Indebted to the premises of minimalism and conceptualism, Santiago Sierra (Madrid, 1966) has produced a body of work shaped through sculpture, documentation, public acts, film projects, and photography to reveal the perversity of power and the capitalist system. Through his work, Sierra forces the spectator to experience the brutal nature of reality in light of the scenes he recreates; his strategy is to repeat the power operations that he himself criticizes.

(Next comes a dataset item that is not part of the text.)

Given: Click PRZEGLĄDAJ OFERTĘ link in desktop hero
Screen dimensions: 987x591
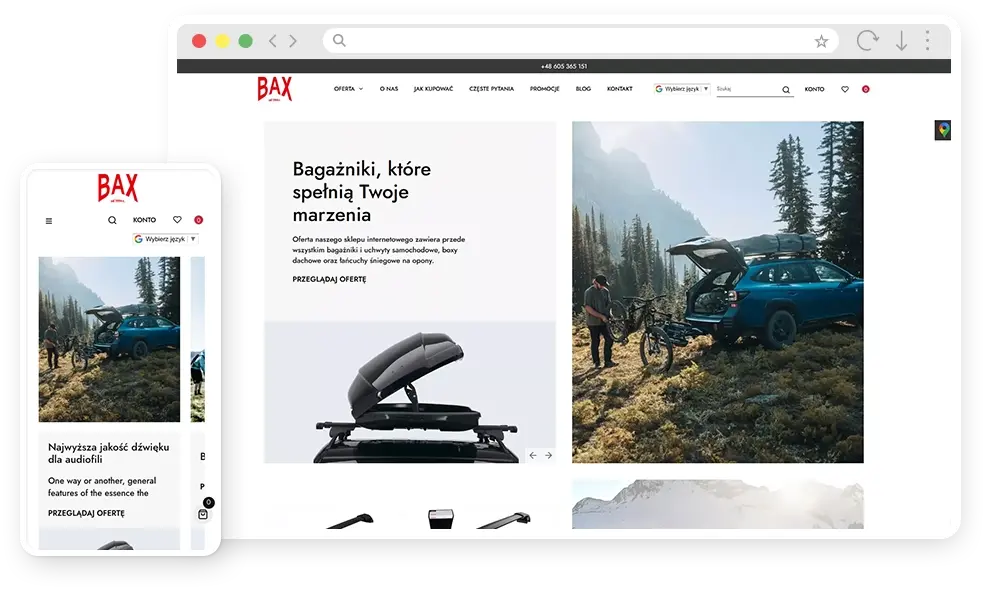Looking at the screenshot, I should [x=329, y=279].
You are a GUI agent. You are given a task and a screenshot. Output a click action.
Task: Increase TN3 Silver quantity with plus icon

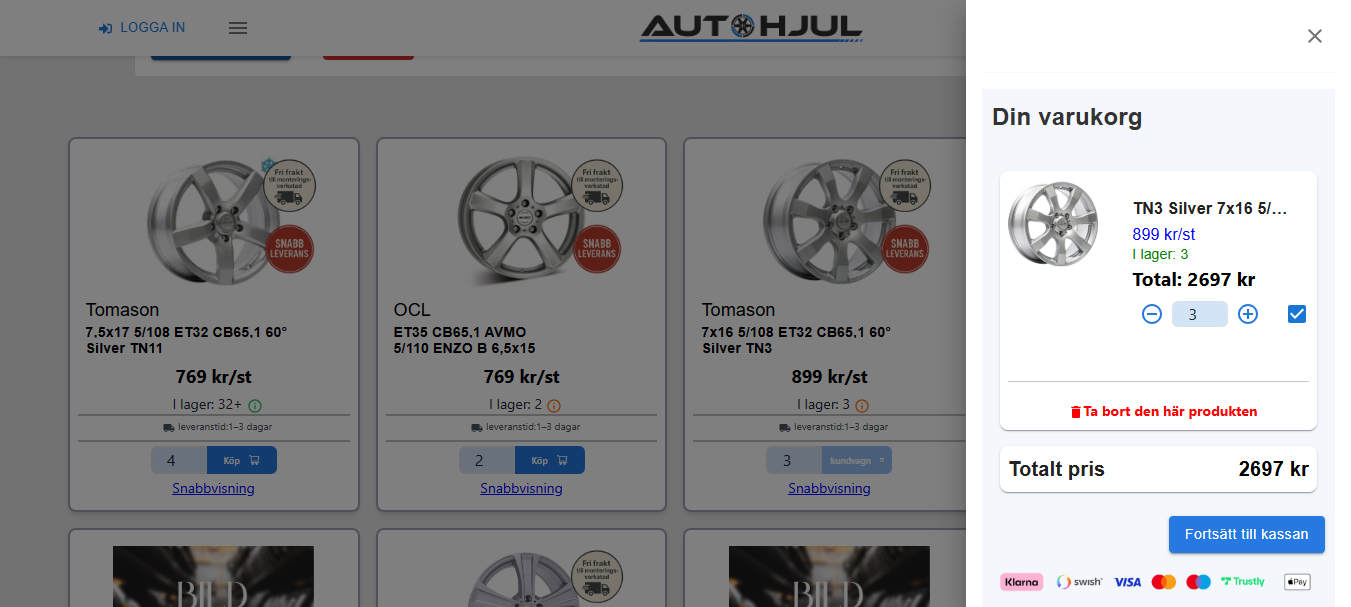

52 lienzos expuestos al aire de la Ciudad de México is composed of 52 canvases with an adhesive that were located reposing on the floor ready to receive whatever the environment might bring. Every week during a year, one canvas was removed, and taken to a conservationist to seal the contaminants captured by these witnesses of the precipitous decline of air conditions in Mexico City’s notoriously polluted environment. —A blight that earned the capital the dubious distinction of most polluted megacity on the planet in 1992*.
52 lienzos expuestos al aire de la Ciudad de México not only refers to Mexico, as the rest of the world’s urban areas and their associated congestion continues to expand, most countries are witnessing increases in airborne contaminants, from noxious gases such as nitrogen oxides and ozone to fine particulate matter such as dust, soot, and nanospheres of metals that penetrate deep into the human body.
Time being a crucial element of this equation, the piece brings a sentiment of urgency that supports the militant voices of our time.
The World Health Organization’s officials gathered blunt data in the same scientific manner as this oeuvre. Statistics show that polluted air is implicated in more than 7 million premature deaths per year, visually this piece manifests this process.